On le voit donc, le lancement des hostilités en Ukraine, outre le fait qu’il a mis en lumière les (très) nombreuses lacunes (militaires et industrielles) russes, modifie significativement le rapport du monde occidental à la guerre (besoin de se réarmer et de s’assumer), mais génère également un impact énorme de l’autre côté du globe avec cette reconfiguration des « alliances », même si, en ce qui concerne la Russie et la Chine, il s’agit plus d’une convergence d’intérêts dans un monde multipolaire en cours de reconfiguration que d’une alliance. À l’inverse, la signature du traité entre la Corée du Nord et la Russie fait passer leur relation à un niveau « supérieur » avec en outre une clause d’assistance mutuelle : toute attaque sur l’un des deux pays entraînera un soutien de la part de l’autre. On peut donc se demander ce qu’il en sera dans l’hypothèse d’une guerre entre les deux Corées. La Russie interviendra-t‑elle malgré toutes les conséquences qu’une telle intervention entraînerait ? Le conflit tournerait-il à une guerre atomique, la Russie et la Corée du Nord étant toutes deux détentrices de ce type d’armements, à l’inverse de la Corée du Sud ? Bref, beaucoup de questions qui découlent d’un contexte international hautement volatil.

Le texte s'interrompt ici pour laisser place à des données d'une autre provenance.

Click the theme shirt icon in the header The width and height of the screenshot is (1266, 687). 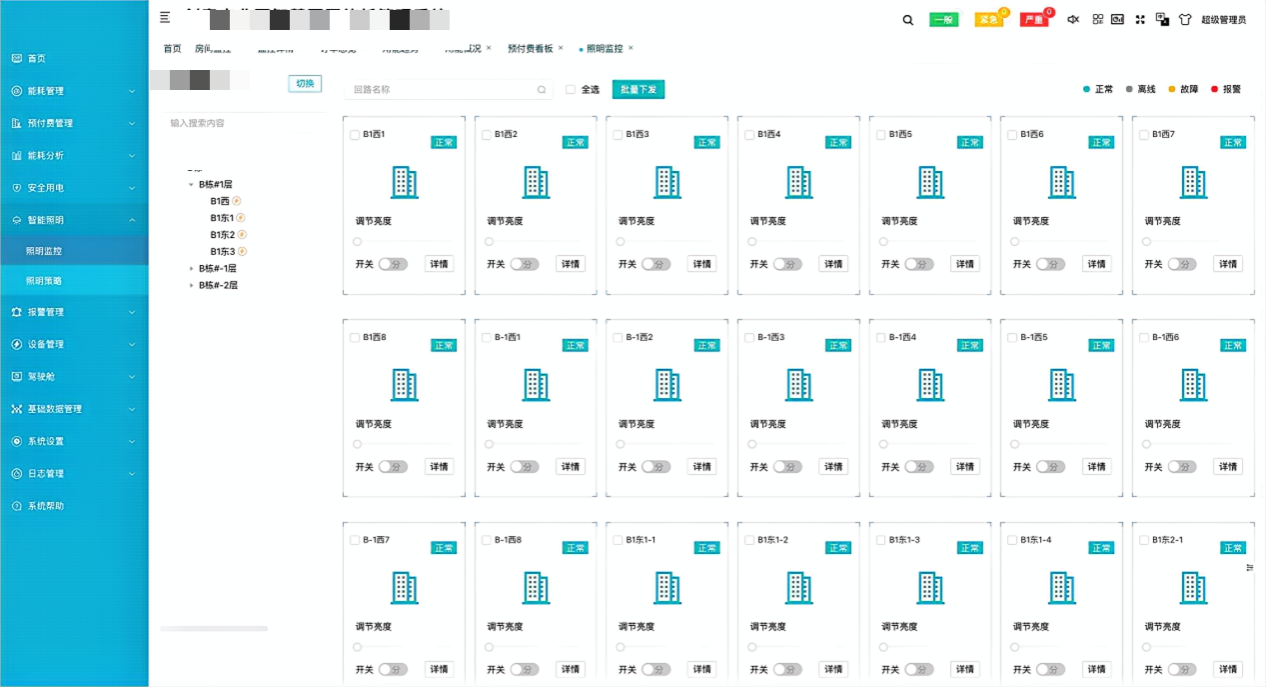tap(1184, 18)
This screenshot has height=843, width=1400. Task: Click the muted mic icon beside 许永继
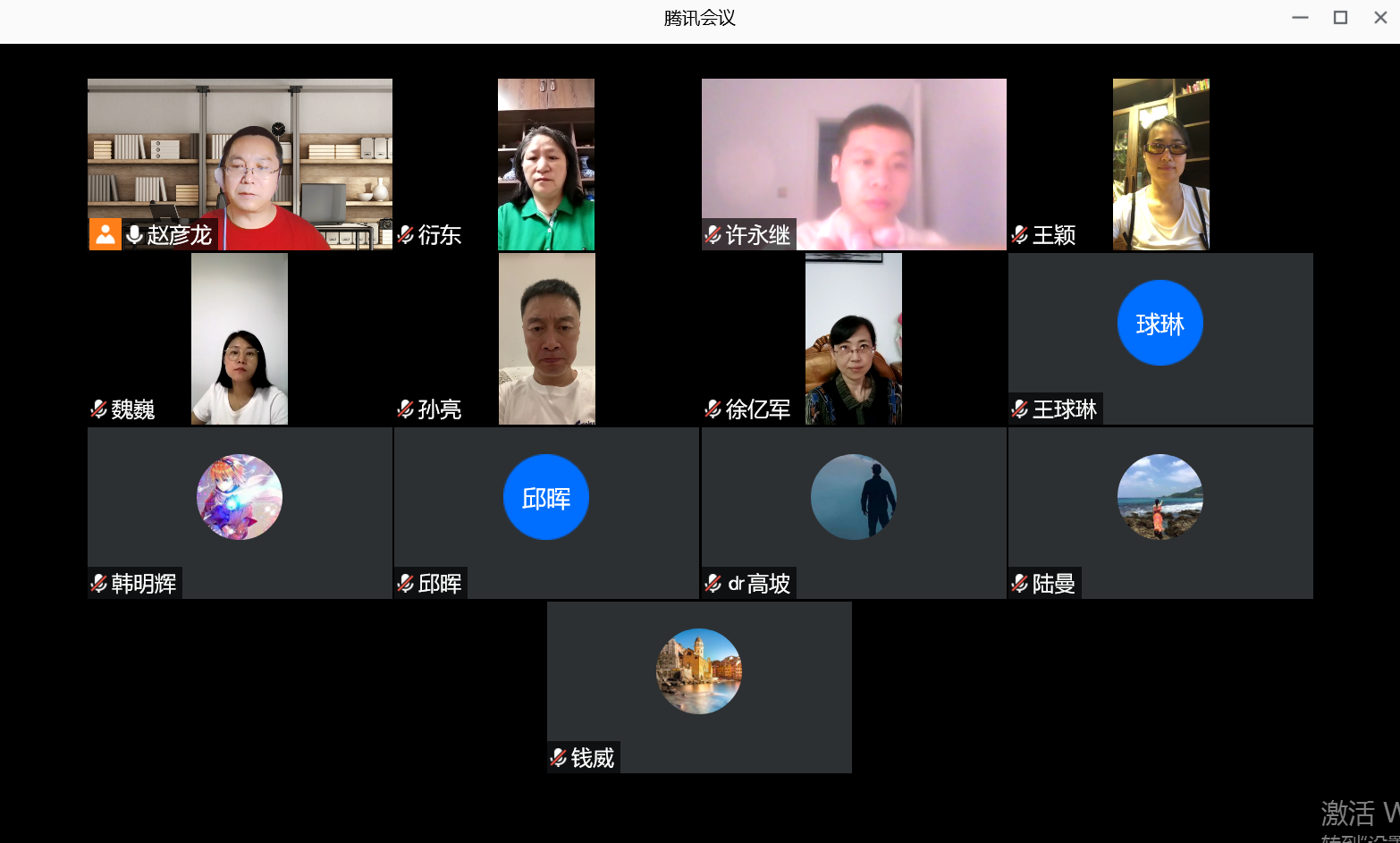pos(713,235)
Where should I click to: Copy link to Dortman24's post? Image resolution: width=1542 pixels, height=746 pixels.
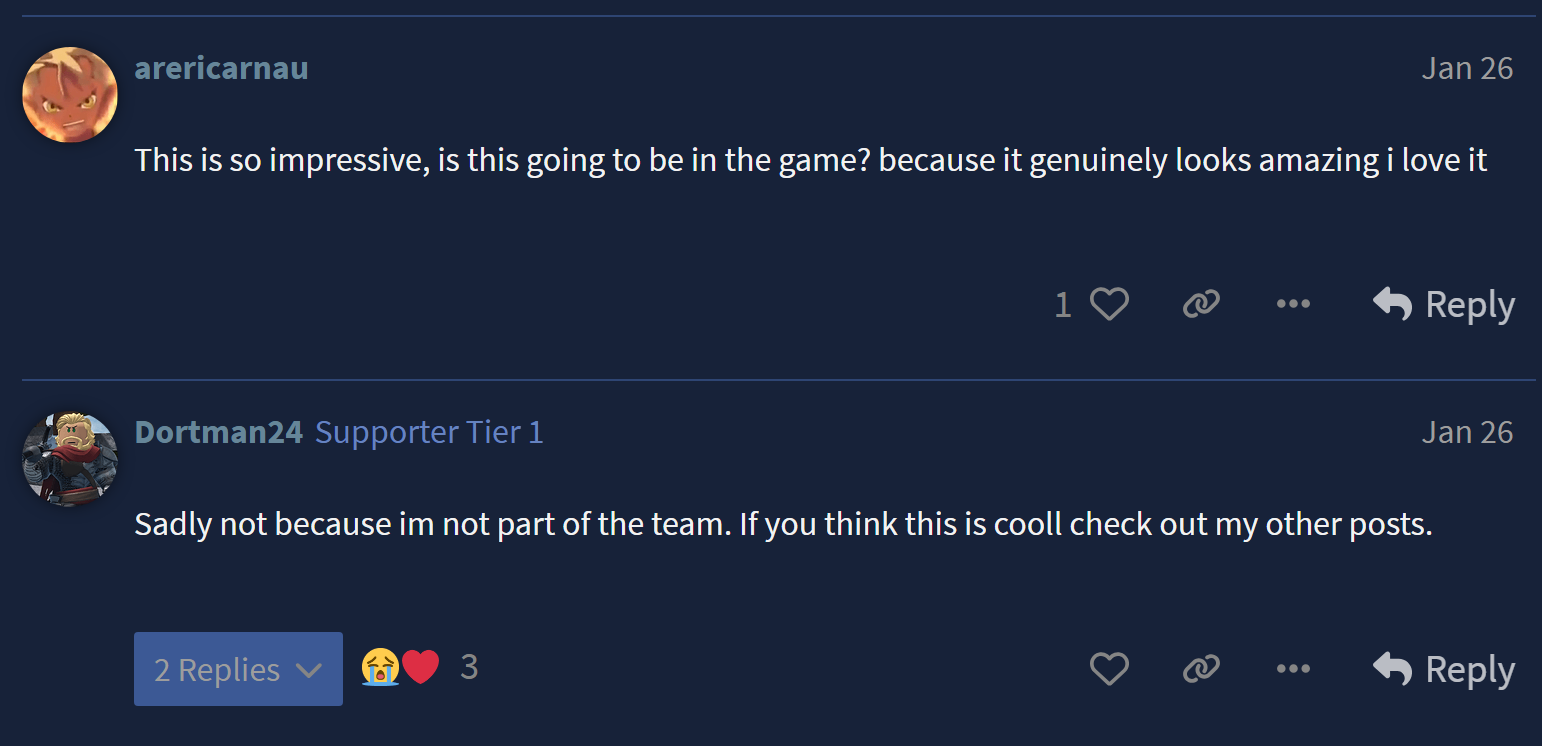click(x=1201, y=669)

En fin de compte, la fourniture d’équipements par les Chinois et les Nord – Coréens, outre le fait qu’elle prolonge et aide significativement la capacité des Russes à se battre en Ukraine tout en affaiblissant d’autant le pays attaqué (et donc améliorant la position des Russes dans le cadre de futures et toujours hypothétiques négociations), permet surtout de renforcer (in)directement et durablement les deux pays asiatiques… tout en les entraînant sur un chemin de plus en plus incertain. Gageons que leurs dirigeants respectifs ont effectué un rapide calcul coûts/bénéfices dont ils estiment certainement pouvoir ressortir gagnants pour un investissement de base qui est minimal, le risque de sanctions internationales, qui est bien réel, notamment sur les biens à double usage fournis par la Chine, ayant des conséquences considérées comme étant inférieures au gain d’efficacité militaire attendu.